When I watched my husband today I had to think of the first time I met him.
When Frederick sought out my father to ask for my hand in marriage, he had in fact pursued this plan for a long while. When my brother got acquainted with him on a friends house party that last summer, Frederick informed him of being in search of a wife. My brother, who loves me dearly, thought him an adequate fellow to allow him curting me during the season. I stayed in town at my sister's house then and was chaperoned by Patsy and Violet in turns until my parents joined us there. It was my second season and my family was determined to dispose of me in a suitable and promising marriage. Shortly after their arrival, my brother and his family, too, joined us in town and brought with them, their new friend Frederick Cartwright. I remember the introduction well. My family was impressed by his person and all his character according to my brother's account of Lord Cartwright's conduct. I tried to make the best of it and even endeavoured to like him (in the beginning). But as we went about all the season's pleasures together, he aquired a quite different attitude towards my person. When we were less watched, after about two weeks, he turned saucy and I didn't like his conduct. He attempted to conceal his flirting about, but I soon discovered that his character was vain and he was very fond of the admiration of the female sex. I think he did it on purpose and wanted me to know. But in front of my family he was the perfect lover and my father soon accepted his proposal. Mother could not in the least understand my wish to break off the acquaintance and it was but too late when they told me about the upcoming engagement.
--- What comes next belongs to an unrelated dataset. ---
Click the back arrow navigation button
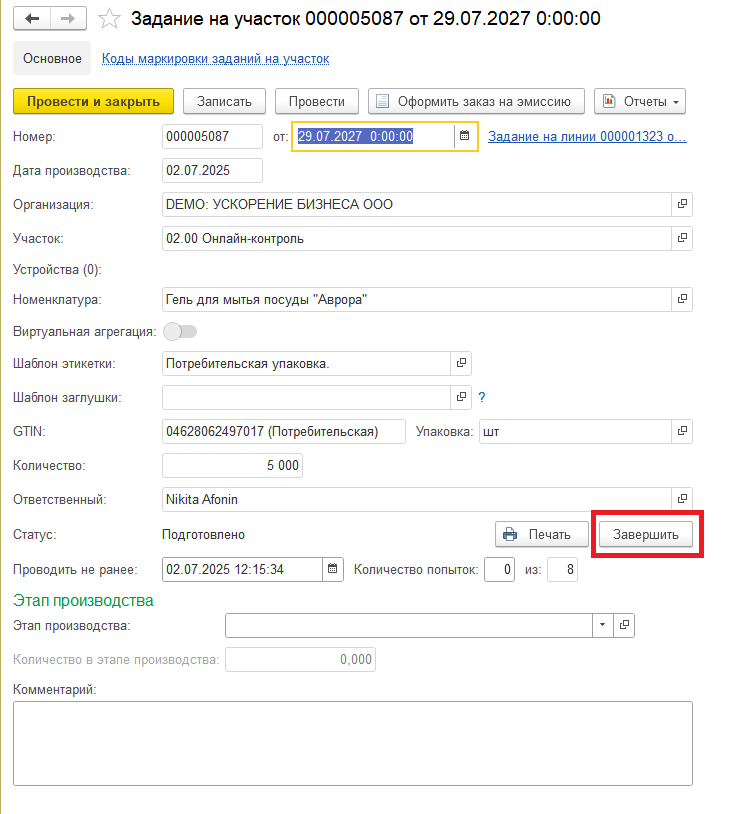731x814 pixels. [x=32, y=19]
It was at a ball, when I was introduced by Lord Frederick to his younger brother, an army officer just returned from Quebec, that the engagement was made public and without my [approval]. After we went home I wanted to speak to my father, but he was stern in his decision and told me it was the best offer I could get and he didn't want and could afford another season. It was a hot argument and my mother, always interrupting, tried to persuade me to be happy about the positive outcome of the season. I had no idea why I should be married off so quickly and without any chance to decide on my own. I had this possibility the season before and though I rejected an offer by a gentleman of our immediate neighbourhood (to the utmost embarrassment of my parents), it hit me like a shock that they wanted to get rid of me. All seemed quite strange.